>>11773704> Real anal just seems like a way to justify calculusThis is not true. I will give you an example. In complex analysis you study holomorphic functions, in particular you get to know that a real part u(z)=u(x,y) of holomorphic function f(z) is a harmonic function. On the other hand you know that each harmonic function u(x,y) in some domain Omega has a unique (up to additive constant) harmonic conjugate, that is a function v(x,y) such that u+iv is holomorphic in Omega.
Just to recall, harmonic functions describe things like steady temperatures in the body, electric potential, divergent less, steady-state type flow. If u describes say the temperature in a body and v is its harmonic conjugate, then the curves v(x,y)=C describe the line of flow of the heat in that body. In other words, useful stuff.

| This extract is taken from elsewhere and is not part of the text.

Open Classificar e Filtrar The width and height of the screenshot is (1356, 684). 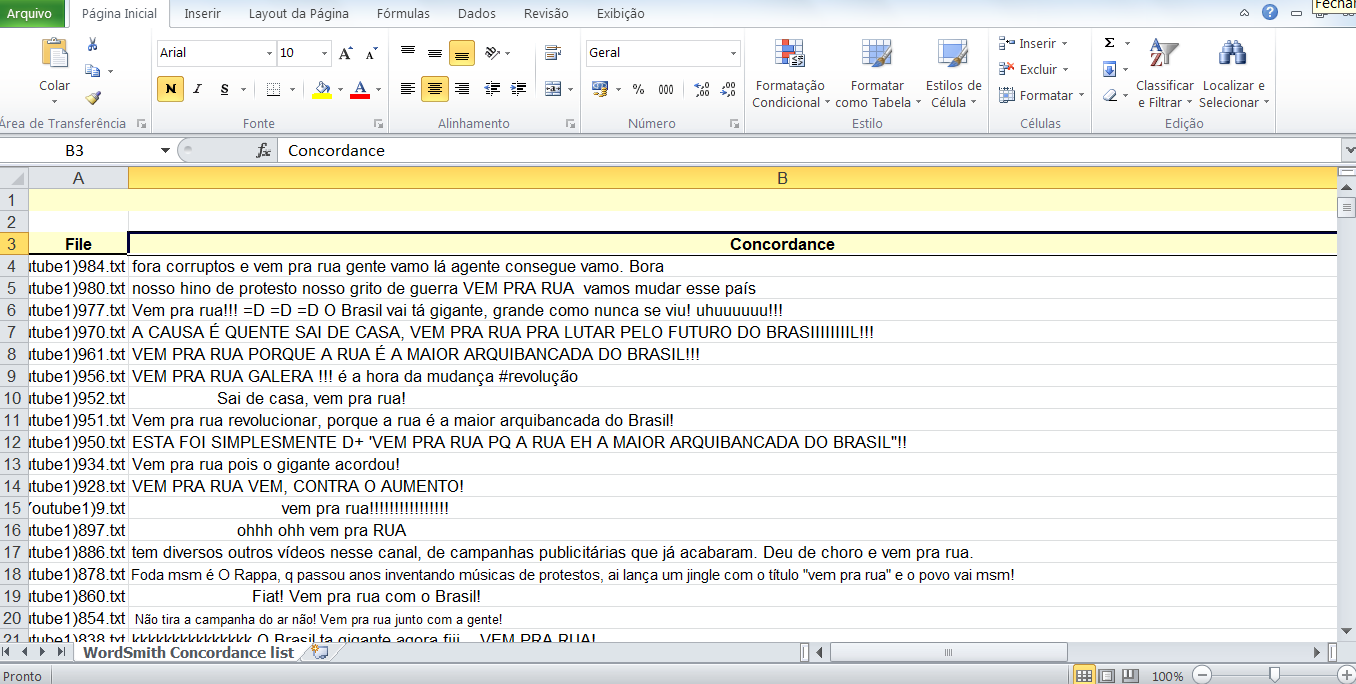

So now you ask yourself what does it have to do with real analysis? Well consider the following problem. You have an unknown temperature distribution u on the upper half plane, but you know its values on the real axis. Question: can you find the temperature distribution on the upper halfplane? A classical result says that you can if f is continuous. Moreover since u has a harmonic conjugate v, you can define the function g(x)=\lim y\to 0 v(x,y). Now you can ask a series of questions: How do the properties of g depend on f? Does the same process work for f that is not continuous? If f_n is a sequance of functions of some class that is Cauchy in some sense is the same true for functions g_n?
To answer those questions you need real analysis, especially that cringy pedantism.